__SET PROBLEM__. Rewrite the material as a two-column CSV with the columns request and answer, one row per request. Put each request's text and its answer in a single quoted field, replacing any line breaks with spaces.

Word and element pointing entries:
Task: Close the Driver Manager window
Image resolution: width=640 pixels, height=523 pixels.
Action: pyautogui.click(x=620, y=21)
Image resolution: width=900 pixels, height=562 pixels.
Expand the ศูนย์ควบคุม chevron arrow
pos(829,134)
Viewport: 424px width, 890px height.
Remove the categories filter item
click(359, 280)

__OUTPUT OF THE EXERCISE__.
request,answer
"Task: Close the Driver Manager window Image resolution: width=640 pixels, height=523 pixels.","Action: pyautogui.click(x=620, y=21)"
"Image resolution: width=900 pixels, height=562 pixels. Expand the ศูนย์ควบคุม chevron arrow","pos(829,134)"
"Viewport: 424px width, 890px height. Remove the categories filter item","click(359, 280)"